Kalaulah pendapat itu benar, pihak manakah yang patut dicurigai dan berpotensi melakukan gangguan tersebut. Maka penting dijelaskan secara resmi oleh otoritas setempat, yakni kepolisian daerah mengenai situasi keamanan di Aceh saat ini. Oleh karena secara kasat mata, Aceh saat ini dalam keadaan yang kondusif, damai dan bebas dari konflik apa pun. Kecuali pandapat masyarakat ini salah, dan situasi sebenarnya adalah sebaliknya, di mana kegentingan atau keadaan darurat hanya menjadi konsumsi internal elite keamanan dan pemerintah daerah semata.

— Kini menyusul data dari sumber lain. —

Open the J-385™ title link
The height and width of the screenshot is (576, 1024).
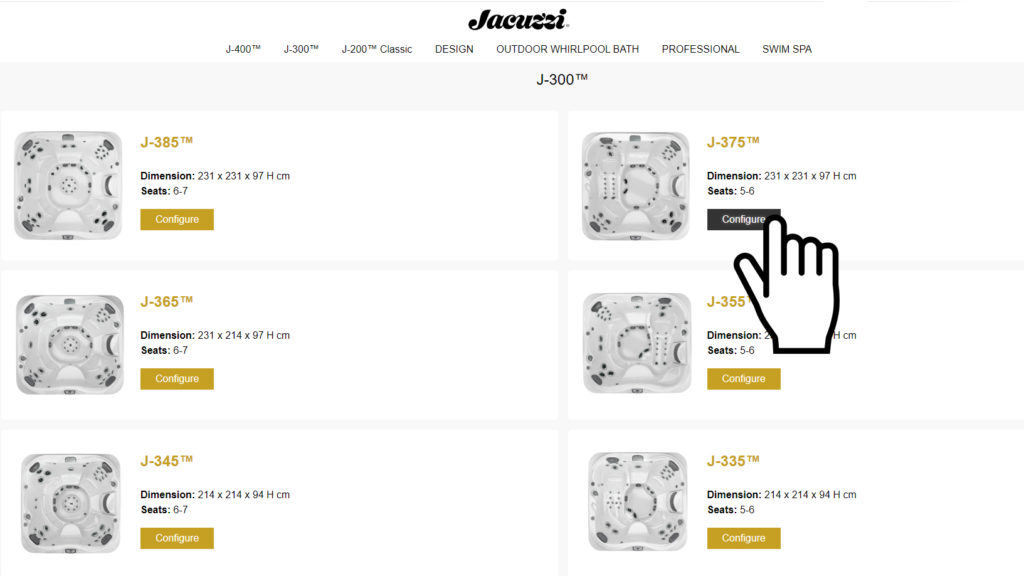pos(166,142)
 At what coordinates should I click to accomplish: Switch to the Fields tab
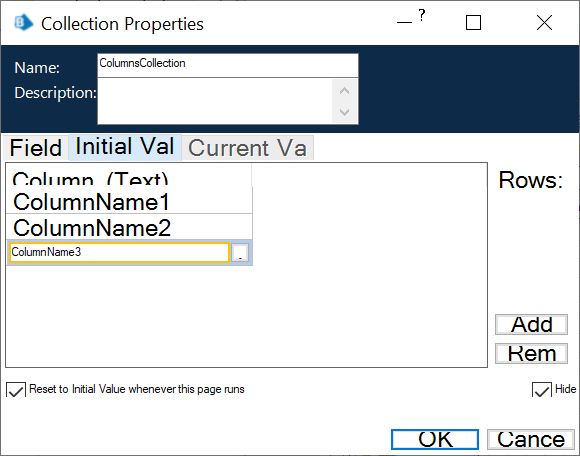(x=36, y=148)
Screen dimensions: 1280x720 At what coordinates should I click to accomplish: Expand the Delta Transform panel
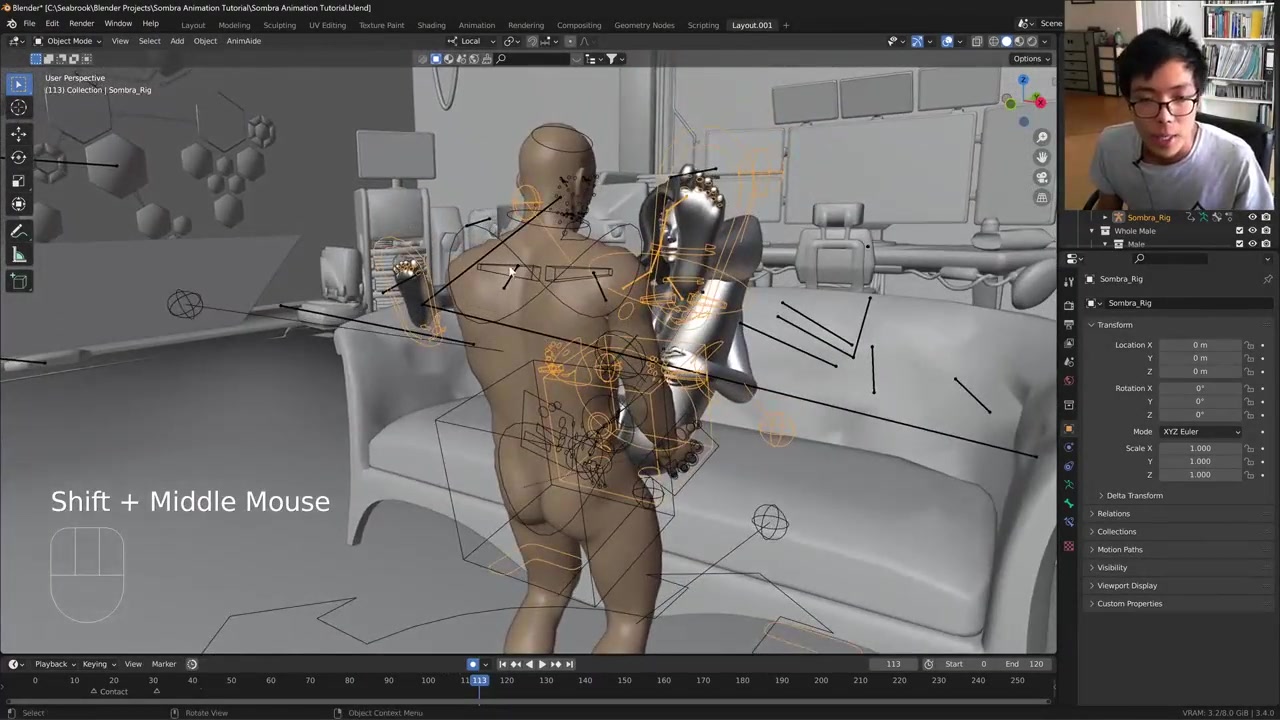1134,496
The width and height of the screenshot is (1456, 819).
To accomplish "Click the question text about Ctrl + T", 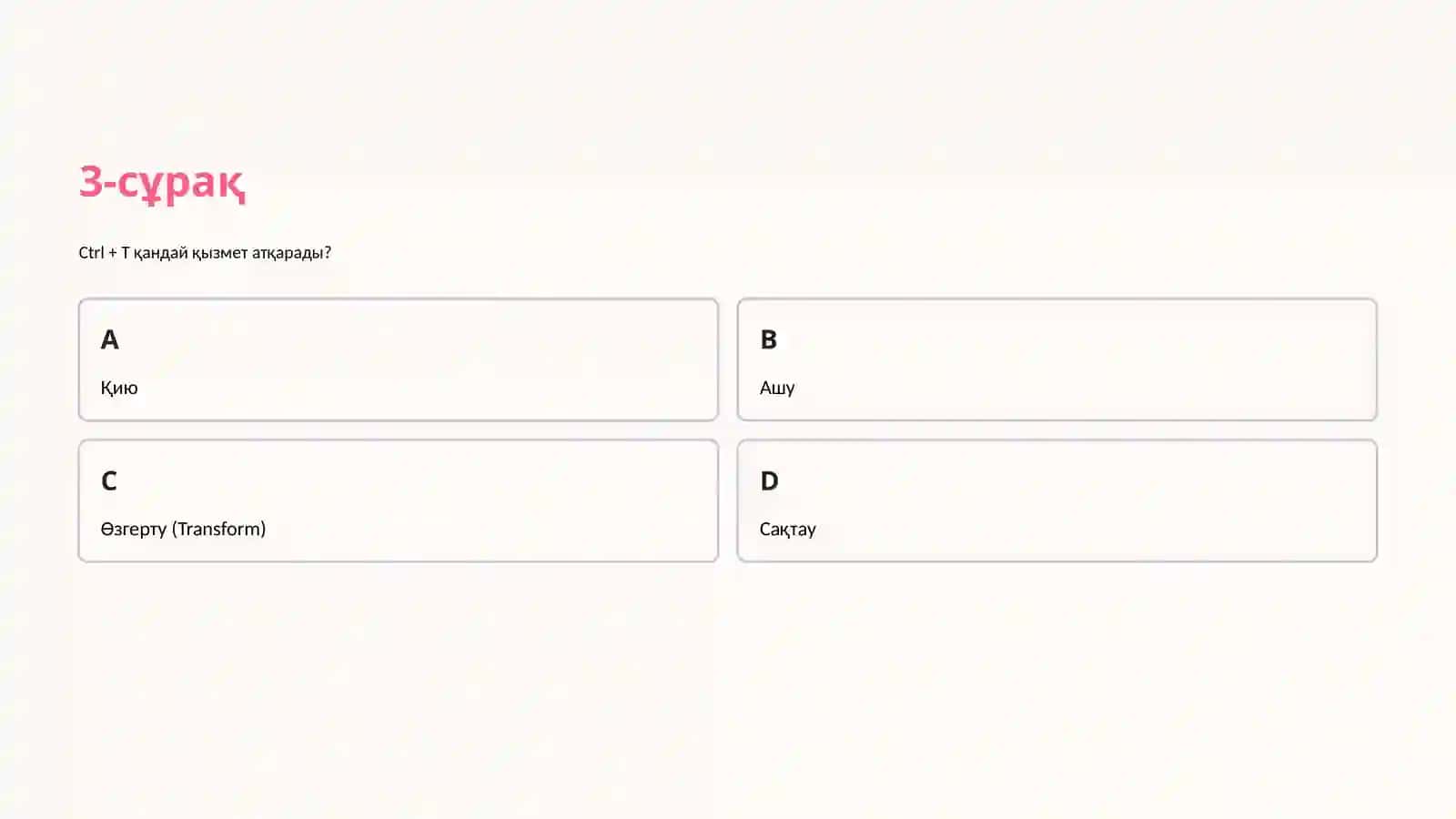I will pos(205,253).
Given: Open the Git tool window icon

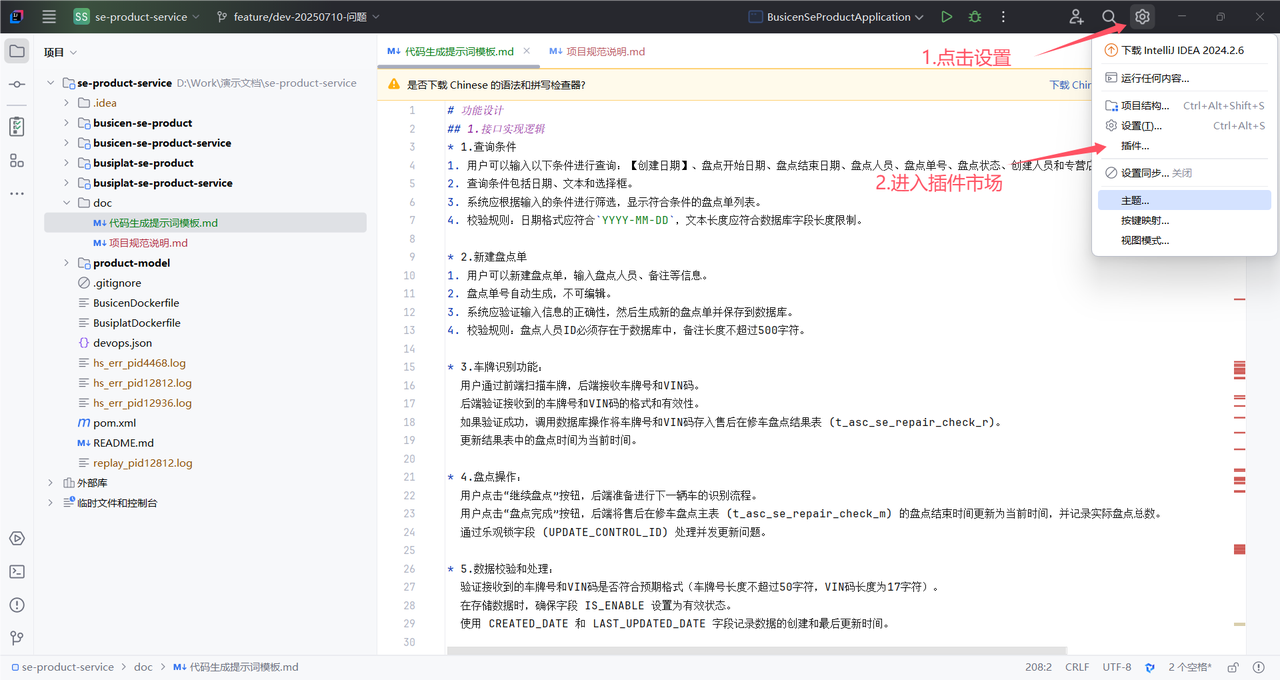Looking at the screenshot, I should 17,638.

Persoalan jaga malam, saat ini dinilai lebih banyak mudharat dari pada manfaatnya. Kenyataan di banyak tempat, bahwa jaga malam menjadi ajang bagi laki-laki Aceh untuk ghibah (mengumpat), dan menjadikannya sebagai media berjudi (domino atau peeh batee). Imej negatif pun melekat erat, celakanya kegiatan ini menjadi ajang transfer “tabiat buruk” oleh kalangan tua kepada remaja/pemuda usia 17 tahun yang sudah dilibatkan dalam kegiatan tersebut.
Tidak heran, situasi ini apabila tidak segera dihentikan akan berdampak pada krisis moral dan kepribadian yang tidak berkesudahan sebagai ureung Aceh yang konon pemeluk Islam fanatik. Maka benar, pernyataan Pj Gubernur Aceh bahwa kegiatan jaga malam telah menimbulkan keresahan masyarakat. Bagaimana tidak, hampir mayoritas pos jaga di sejumlah wilayah di Aceh, bersisian dengan tempat ibadah semisal masjid atau meunasah, bahkan ada yang menjadikan tempat ibadah sebagai pos jaga.
Tinggal sejarah
Dalam konteks Ilmu Negara sekali pun, keharusan warga negara sebagai “penjaga malam” sudah tinggal sejarah. George Jellinek sebagai `Bapak Ilmu Negara” menjelaskan bahwa konsep “Negara Penjaga Malam” sudah lama ditinggalkan masyarakat dunia, karena konsep tersebut menempatkan sisi penguasa secara absolut sebagai pihak yang harus dilayani, dan menjadi ciri negara otoritarian, sebaliknya memposisikan warga negara sebagai pekerja atau pihak yang melayani penguasa.
Berbeda halnya dengan konsep Negara Kesejahteraan (Welfare State) yang mengilhami banyak negara-negara maju dan modern di akhir abad ke-19. Dalam konsep ini, penguasa merupakan pelayan masyarakat bukan sebaliknya, karena segala potensi yang dimiliki negara mulai sumber daya manusia (SDM) dan sumber daya alam (SDA), dikelola secara optimal oleh penguasa dan diperuntukkan dalam rangka mensejahterakan warganya.
Di akhir tulisan ini, penting bagi semua pihak untuk tidak terjebak dan mencurigai rakyat. Imbauan jaga malam tanpa penjelasan yang rasional dengan urgensitas pelaksanaannya, dapat disinyalir bahwa Aceh belum aman, dan ini dapat berdampak luas terhadap berbagai sektor pembangunan yang sedang dirintis. Oleh karena itu, sebagai bagian utuh dari NKRI yang tertib, aman dan damai, kebijakan yang bersifat ‘imbauan’ ini perlu ditinjau kembali.